Firstly, it has an *index*, or maybe even many *indices* for each table. That means you take some property that you care about, sort it, and store that sorted version of the data separately, with a reference back to the rest of the stored data. This is super important because when data is sorted, you can really quickly find any specific value.
Here’s an example. Find the 3rd smallest number:
“`
853385090
379591565
306438809
663764153
482127012
137329860
203550656
114623436
972592136
394841008
709407303
546066368
214591581
717485067
560176143
“`
Now let me sort those numbers:
“`
114623436
137329860
203550656
214591581
306438809
379591565
394841008
482127012
546066368
560176143
663764153
709407303
717485067
853385090
972592136
“`
Much easier now, right? Computers agree with you. Generally, if you have twice as many numbers, it only needs one more step to find a sorted value, but twice as long to find a non-sorted value.

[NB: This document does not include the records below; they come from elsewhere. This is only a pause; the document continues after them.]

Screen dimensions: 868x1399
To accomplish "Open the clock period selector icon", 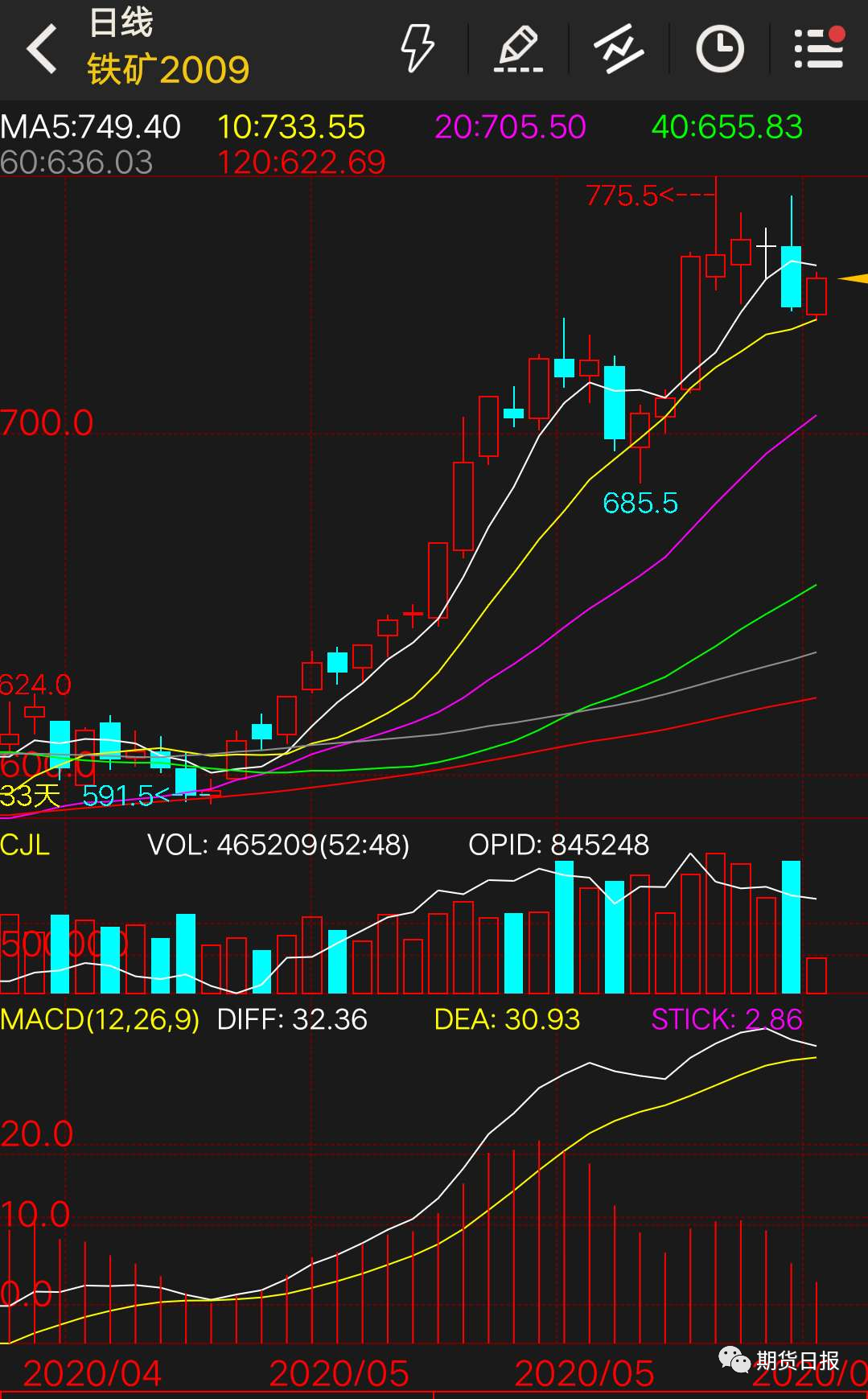I will tap(719, 49).
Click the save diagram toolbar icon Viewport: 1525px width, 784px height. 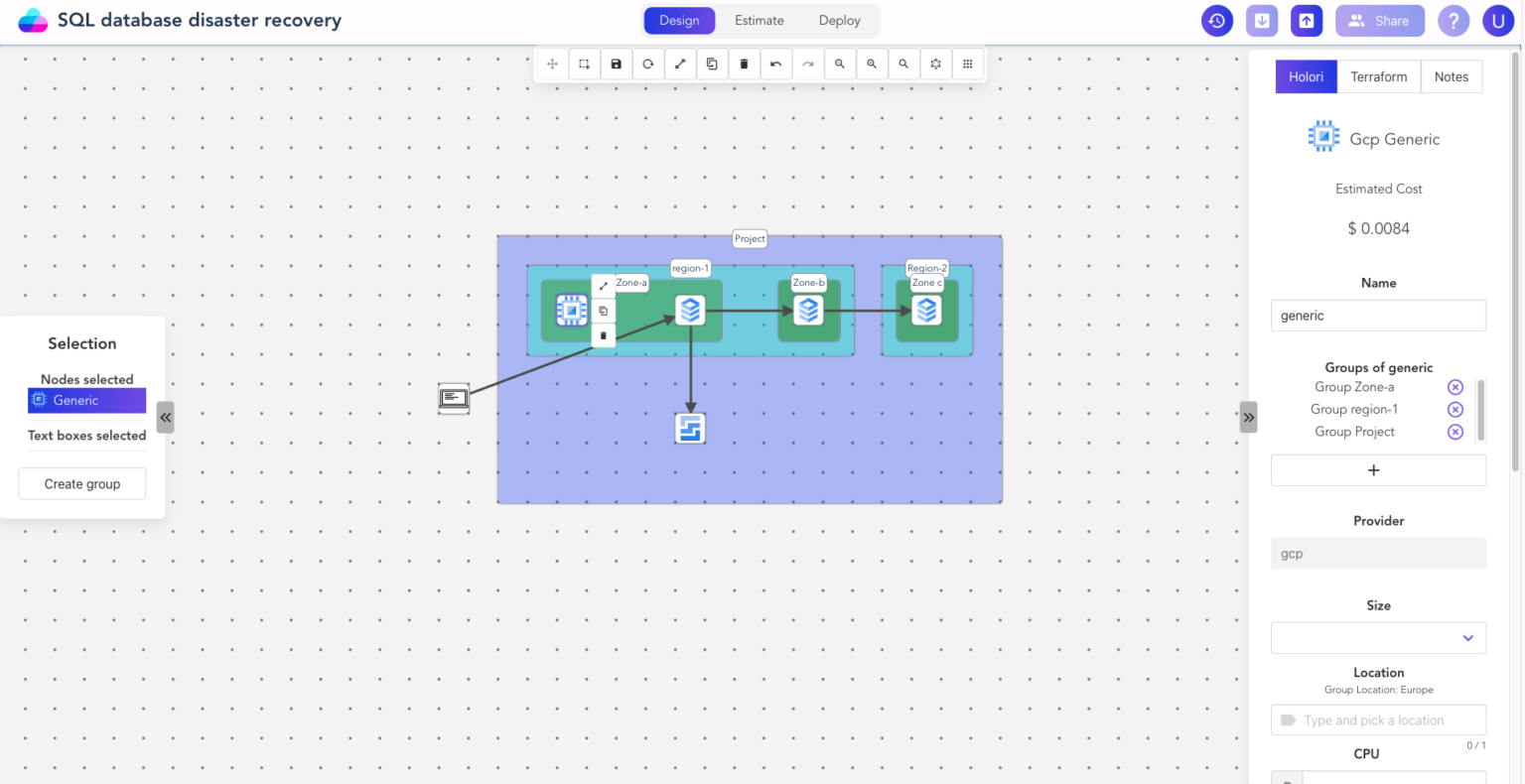616,65
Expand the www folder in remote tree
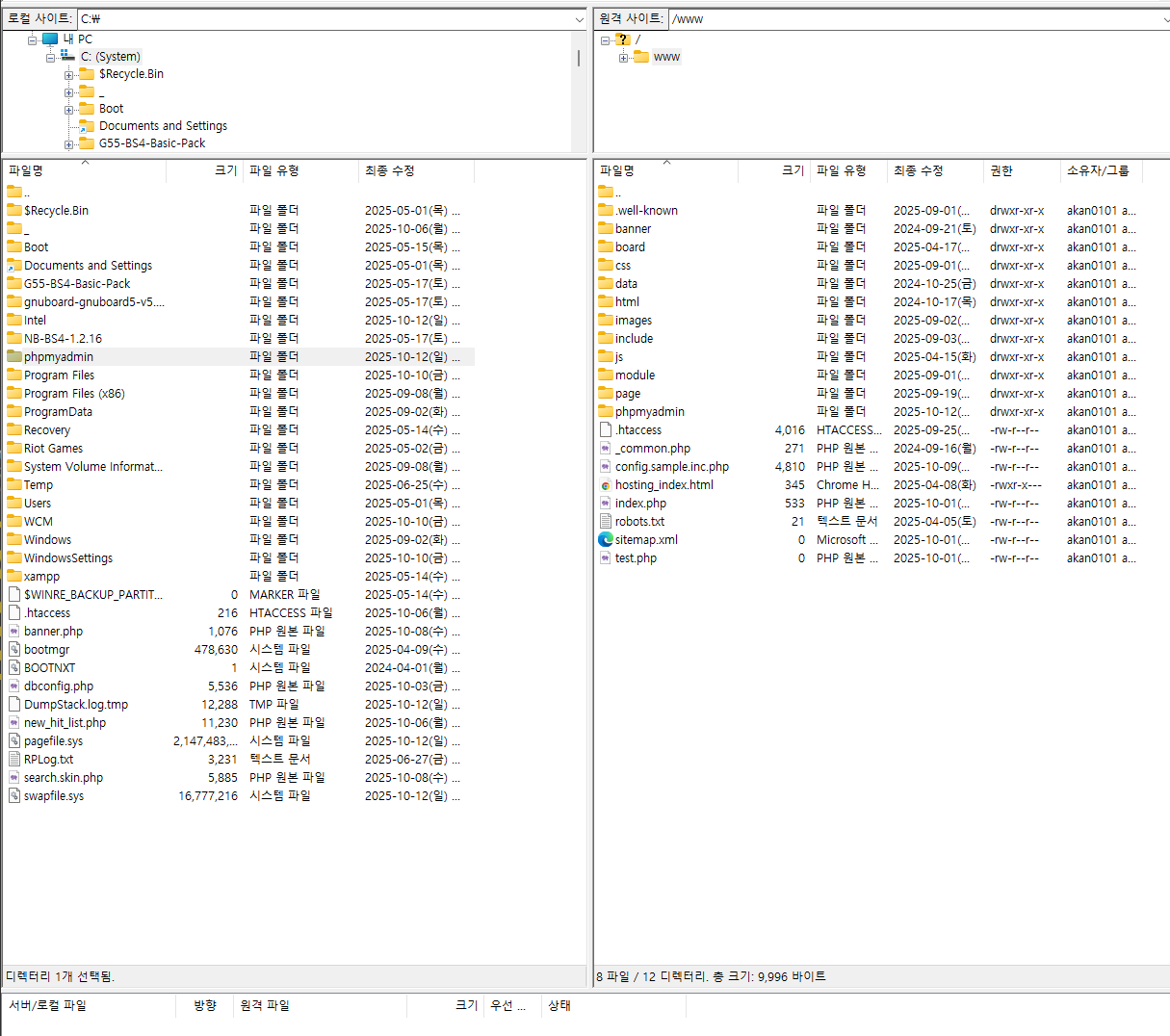 [x=623, y=58]
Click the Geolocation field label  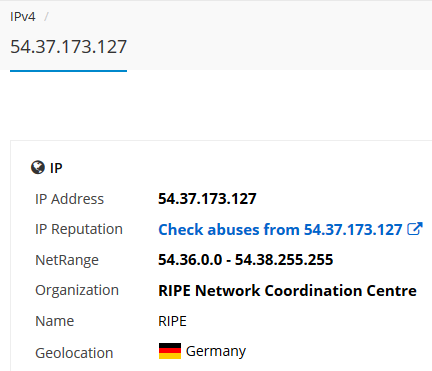point(74,353)
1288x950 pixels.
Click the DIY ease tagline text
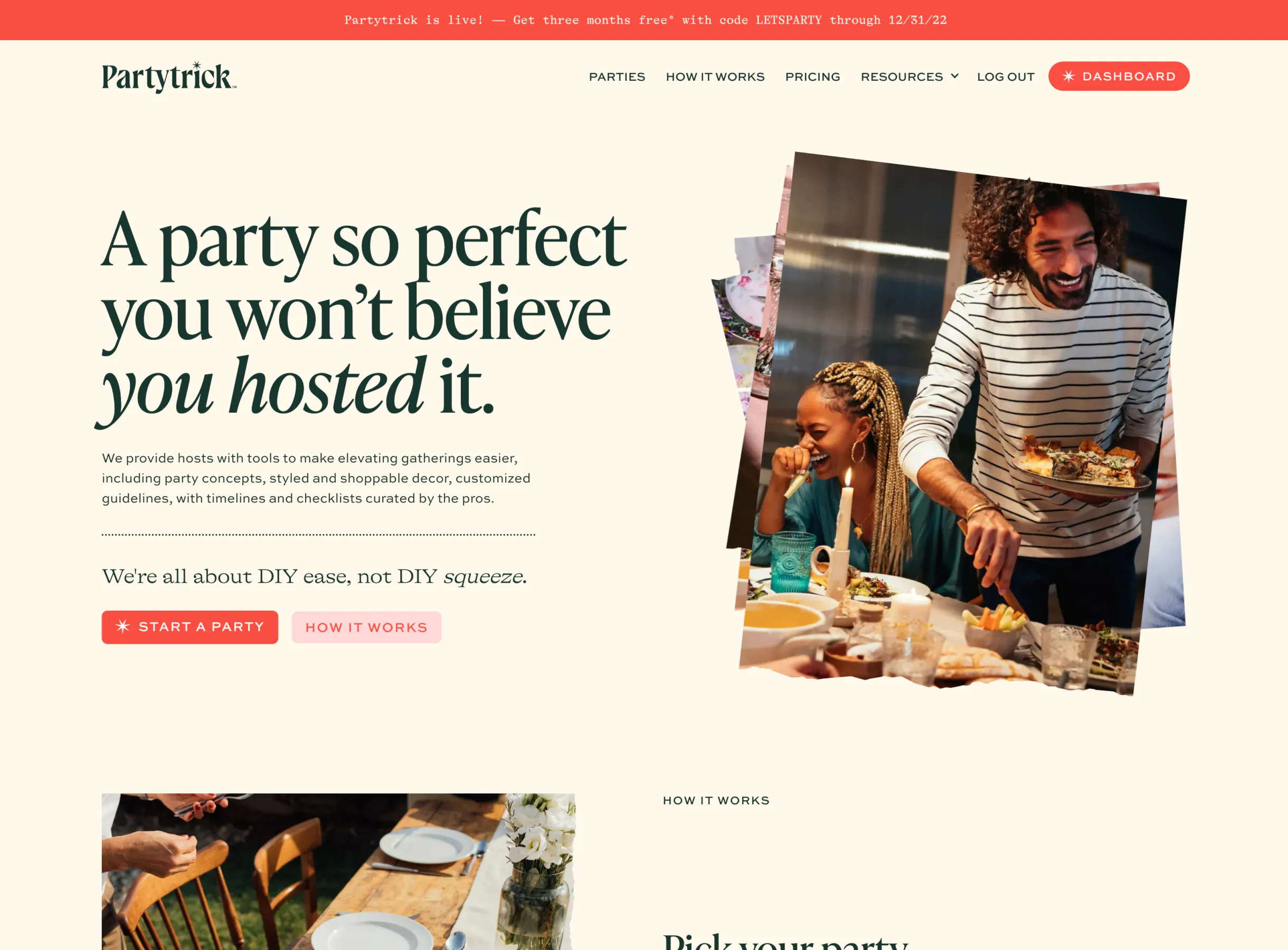click(x=314, y=576)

Database engines make use of tricks like this to make searching, filtering, finding data easier. They have many tables with relationships between them, which allows complex queries (“find me all employees who are sales people who have made more than $8m of sales in the last 12 months, excluding February”). They have logic to do transactions – either everything in my transaction updates, or nothing does. And that’s just scratching the surface- there’s so much engineering effort that goes into building production quality database systems.